TRAVAIL DEMANDÉ:
• 1. Répondez à ces questions sur le débat au sujet du programme 151 :
(a) De quel pourcentage les crédits du programme 151 diminuent-ils en 2009 ?
(b) Quel montant est prévu en 2009 pour l'action sociale en faveur des Français de l'étranger ?
(c) À quel montant restent les crédits pour l'emploi et la formation professionnelle des Français de l'étranger ?
• 2. Écrivez la suite du discours sur le programme 151, à partir de sa dernière phrase.

PAGE:

-------

Les crédits du programme 151 seront de nouveau en diminution en 2009. La baisse, de 0,2 %, est certes modeste, mais elle vient après de nombreuses autres – elle atteignait plus de 8,3 % dans le budget pour 2008 –, et ce alors même que les communautés expatriées augmentent. Bien entendu, l’action consulaire suit cette évolution budgétaire, que nous déplorons.
Monsieur le ministre, je voudrais attirer votre attention sur le rôle des consuls et des consuls généraux. Le système ne tient aujourd’hui que grâce à leur action et à leur dévouement : ils se tuent véritablement à la tâche,…
Mme Monique Cerisier-ben Guiga. Tout à fait !
M. Richard Yung. … travaillant le samedi, le dimanche, s’occupant de tout parce qu’ils n’ont plus d’effectifs, plus de cadres. Ils sont donc la cheville ouvrière du dispositif, grâce à laquelle tout tient et à défaut de laquelle tout risque de s’écrouler.
J’ai l’impression, après avoir visité de nombreux postes consulaires, que leurs personnels souffrent de ne pas être considérés. Ils sont en quelque sorte les soutiers du ministère et je crois exprimer leur sentiment – ils ne me l’ont pas demandé ! – en disant qu’ils souffrent de ne pas être reconnus à leur juste valeur.
Sur les autres éléments du programme 151, je note que les crédits alloués à l’action sociale en faveur des Français de l’étranger augmentent légèrement en 2009 : 16 millions d’euros, contre 15,57 millions d’euros en 2008. Cependant, pour les années suivantes, c’est une baisse qui est anticipée dans votre projet triennal.
En revanche, les crédits consacrés à l’emploi et à la formation professionnelle des Français de l’étranger – sujet important – sont maintenus au même niveau qu’en 2008, 800 000 euros, c’est-à-dire pas grand-chose. C’est un choix que je déplore parce que développer la formation professionnelle permet de maintenir les Français de l’étranger dans les pays où ils vivent et évite d’avoir à les rapatrier en France, avec toutes les difficultés que cela entraîne. Or ces crédits ont baissé de 28 % en 2008 et de 34 % en 2007, c’est-à-dire au total de plus de 50 %.

-------

DONNÉES ENREGISTRÉES:
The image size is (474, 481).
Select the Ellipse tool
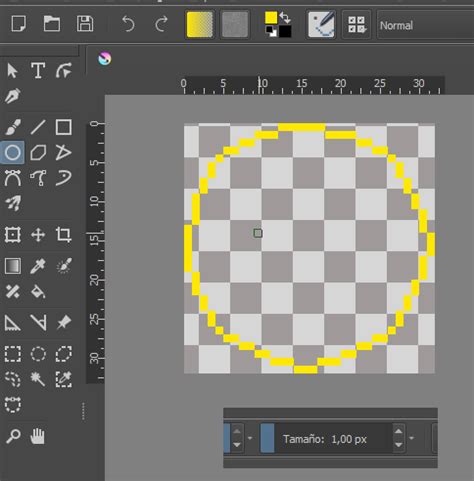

-------

CORRIGÉS:
• 1.
(a) 0,2 %
(b) 16 millions d'euros
(c) 800 000 euros

• 2.
Dans ces conditions, monsieur le ministre, je souhaitais vous demander si le futur Office français de l’immigration et de l’intégration, l’OFII, que nous a présenté hier M. Hortefeux, continuera de participer aux actions relatives à l’emploi et à la formation professionnelle des Français de l’étranger, mission qui est actuellement assurée par l’ANAEM, l’Agence nationale d’accueil des étrangers et des migrations. Au demeurant, le Sénat a examiné hier un amendement visant à réduire les crédits de l’ANAEM ; je l’ai combattu parce que j’estime que cela aurait pour conséquence de réduire les crédits disponibles pour la formation professionnelle des Français établis à l’étranger.
J’évoquerai au passage, bien que cela ne dépende pas de votre ministère, les problèmes de délais d’obtention des certificats de nationalité. Nous avons l’impression de répéter sans cesse la même chose ! On demande des certificats de nationalité, alors même que M. le directeur des Français à l’étranger a bien donné les instructions nécessaires pour que l’on n’en réclame pas un à tout propos.
Mme Monique Cerisier-ben Guiga. À tort et à travers !
M. Richard Yung. Le problème ne relève donc pas de vos services : il vient de la Chancellerie puisque c’est le tribunal de la rue du Château-des-Rentiers qui n’a pas assez de greffiers qualifiés pour délivrer ces certificats. De ce fait, les Français de l’étranger attendent vingt, vingt-cinq, voire trente mois, ce qui crée des situations juridiquement aberrantes et humainement insupportables.
J’en viens aux questions relatives à l’enseignement français à l’étranger, qui ont été abordées par plusieurs orateurs, et je me réjouis de l’intervention de notre collègue Robert del Picchia : il a reconnu le bien-fondé d’un certain nombre des critiques qui sont formulées, et il n’était pas loin de reprendre à son compte notre proposition initiale de passer par la voie d’une augmentation de l’enveloppe consacrée aux bourses, tout le monde étant par ailleurs d’accord sur l’objectif.
M. Robert del Picchia. En effet !
M. Richard Yung. M. del Picchia a eu la grande sagesse d’évoquer le programme de Ségolène Royal. (Sourires.) Je l’en remercie, il rend hommage à la vertu !
M. Jean-Pierre Chevènement. N’en faites pas une martyre !
M. Josselin de Rohan, président de la commission des affaires étrangères. Il aurait pu citer Martine Aubry, mais malheureusement elle n’a rien dit sur le sujet ! (Nouveaux sourires.)
M. Richard Yung. Je rappelle que ce programme, que je connais quand même un petit peu, était très simple : il consistait à dire que nous parviendrions au même objectif en portant l’enveloppe des bourses de 52 millions ou 53 millions d’euros à 75 millions ou 80 millions d’euros. Telle était la méthode proposée.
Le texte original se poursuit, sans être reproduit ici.